Review of the AGRIS paper : Discovering, Indexing and Interlinking Information Resources
This is a summary review of the AGRIS paper entitled, Discovering, Indexing and Interlinking Information Resources, which was published in the Open knowledge in agricultural development channel.
This paper discusses an evaluation study on a benchmark sample of AGRIS articles carried in order to determine the relevance between crawled web resources and the AGRIS database.
Information systems that facilitate access to scientific literature must learn to cope with this valuable and varied data, evolving to make this research easily discoverable and available to end users. The paper describes the incremental process of discovering web resources in the domain of agricultural science and technology.
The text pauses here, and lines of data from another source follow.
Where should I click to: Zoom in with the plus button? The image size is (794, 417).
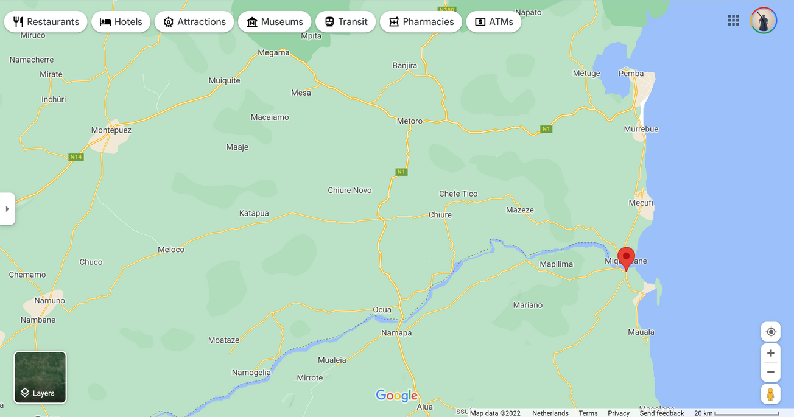coord(771,353)
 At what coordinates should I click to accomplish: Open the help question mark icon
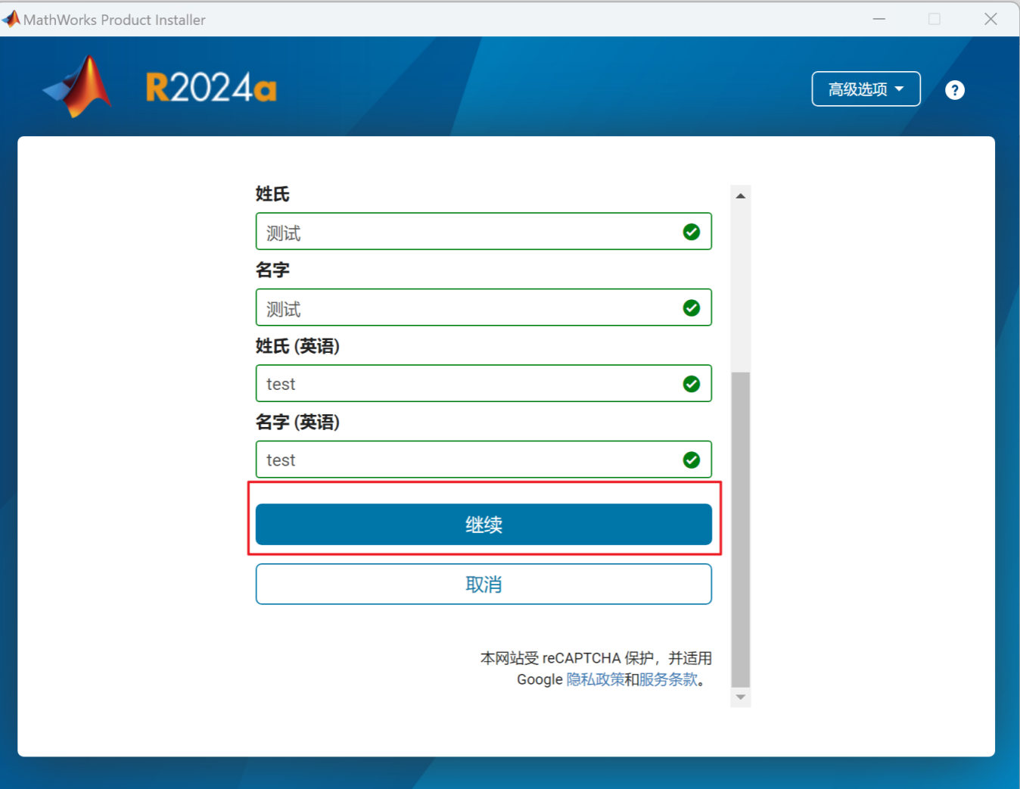954,89
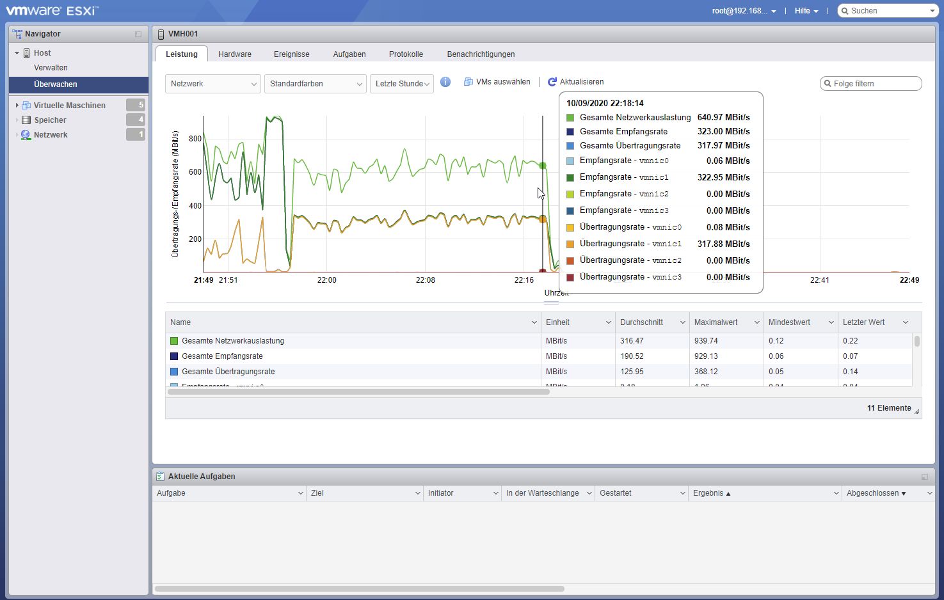This screenshot has width=944, height=600.
Task: Click the Netzwerk globe icon in Navigator
Action: point(26,135)
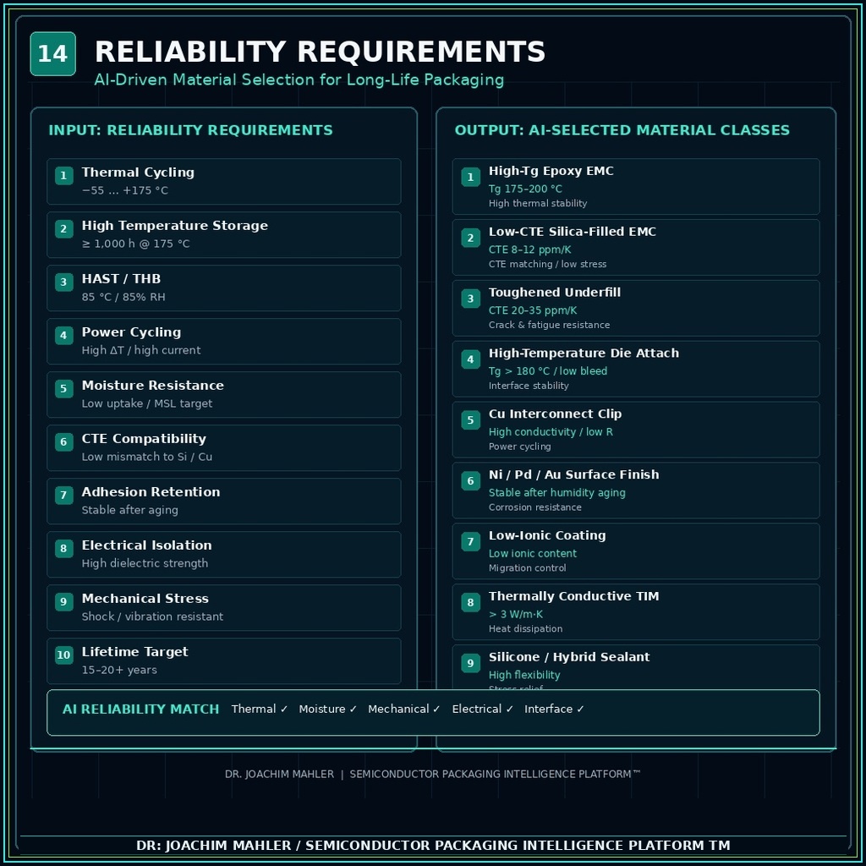
Task: Select the Silicone / Hybrid Sealant card
Action: tap(636, 667)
Social media has affected the scientific world, as has the internet itself. Scientists now share their research interests, theories and outcomes across numerous channels, such as personal blogs, other thematic web spaces where ideas, activities and partial results are discussed.
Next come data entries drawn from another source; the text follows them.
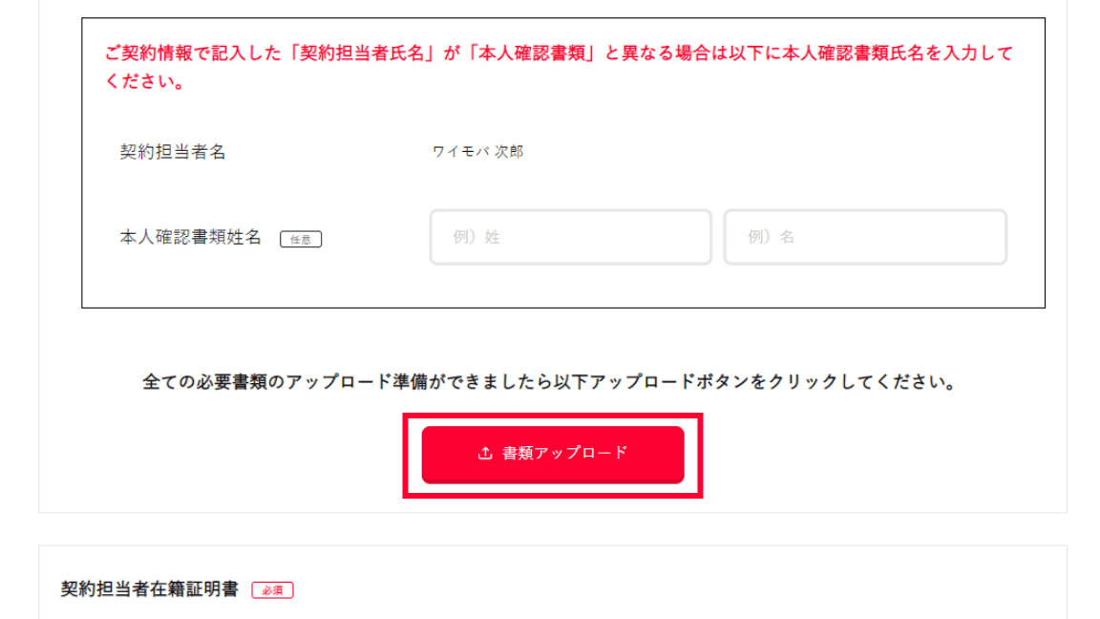The width and height of the screenshot is (1100, 619).
Task: Click the 任意 optional badge
Action: [301, 240]
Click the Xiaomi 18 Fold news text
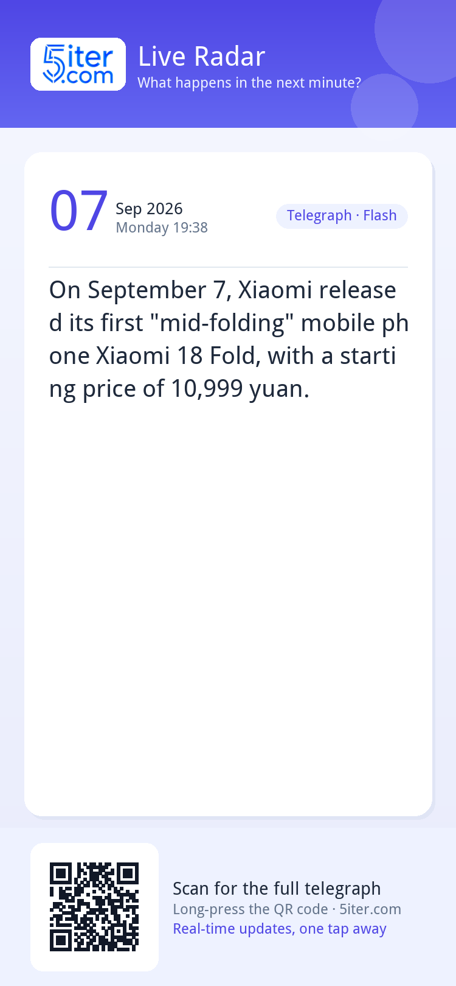 (229, 340)
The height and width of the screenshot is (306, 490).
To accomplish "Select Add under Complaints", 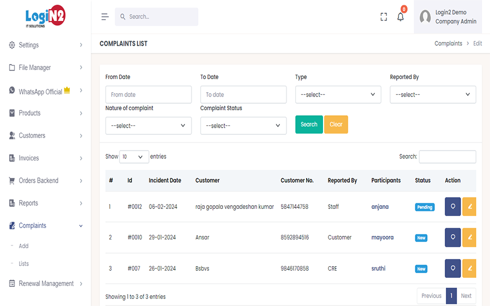I will [x=23, y=246].
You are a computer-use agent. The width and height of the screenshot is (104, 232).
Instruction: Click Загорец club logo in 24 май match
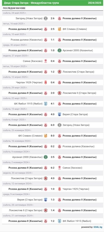point(46,18)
Meanwhile, AGRIS is the International System for Agricultural Science and Technology, a collection of nearly 8 million multilingual bibliographic resources spanning the last forty years and produced by a network of more than 150 institutions from 65 countries. Some AGRIS data sources are unique to the system and AGRIS is the only way in which they can be accessed.External resources available in AGRIS mashup pages are not only bibliographic metadata, but also distribution maps, statistics, germplasm accessions, and so on.
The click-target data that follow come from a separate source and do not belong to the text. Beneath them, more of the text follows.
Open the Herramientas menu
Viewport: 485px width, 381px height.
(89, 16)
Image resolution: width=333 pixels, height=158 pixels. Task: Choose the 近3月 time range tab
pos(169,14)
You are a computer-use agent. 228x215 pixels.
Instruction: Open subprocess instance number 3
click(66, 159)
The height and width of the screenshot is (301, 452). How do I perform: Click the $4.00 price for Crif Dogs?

In this paper we explore a new data source available in AGRIS mashup pages: the web itself. The challenge is that this information is usually not exposed using web services that can be consumed by machines, and the only way to access this rich amount of data is to use web search engines that typically return thousands of results, largely meaningless. In addition, most blogs and websites are not well categorized and so it is difficult for users and machines to discover what is actually relevant to the topic of interest.
The paper discusses the crawling and analysing web resources to populate our “Crawler Database”; a SPARQL endpoint with AGROVOC annotations of web resources identified by the URL from which they were crawled. By providing web resources with semantics we can use the AGROVOC descriptions of AGRIS bibliographic entries to interlink AGRIS and the Crawler Database.
This linking is then exploited by a recommender that identifies web resources that are relevant to AGRIS entries. Furthermore, we also discuss the preliminary testing of the SemaGrow Stack as the computational infrastructure for interlinking the AGRIS bibliographic database with the Crawler Database. The query federation and data integration functionalities of the SemaGrow Stack facilitate setting up experiments aiming at estimating semantic similarity between AGRIS entries and other resources. We computed the precision of recommendations considered as “relevant” by our algorithm, commenting on some possible improvements to the process used and described in our work.
Outcomes of our evaluation study are presented in the “Analysis of relevance” section, together with a new picture displaying the cumulative distribution of AGRIS records over the number of relevant recommendations. Furthermore, we created a separate section “Analyzing the algorithm performance” where we compared the execution time of the recommender system in both the “individual” and “federated” modes.
The section “The output of the recommender system” was removed, since it contained only a sample RDF/XML fragment that was not very significant. Lastly, the definition of the custom algorithm was removed and minor improvements have been made to the text, as suggested by reviewers.
This experiment(s) led directly to the addition of a new data source to the AGRIS mashup pages: the dataset of related resources crawled from the web. The web contains much latent knowledge, especially when that knowledge is expressed as unstructured and poorly categorized full-text content.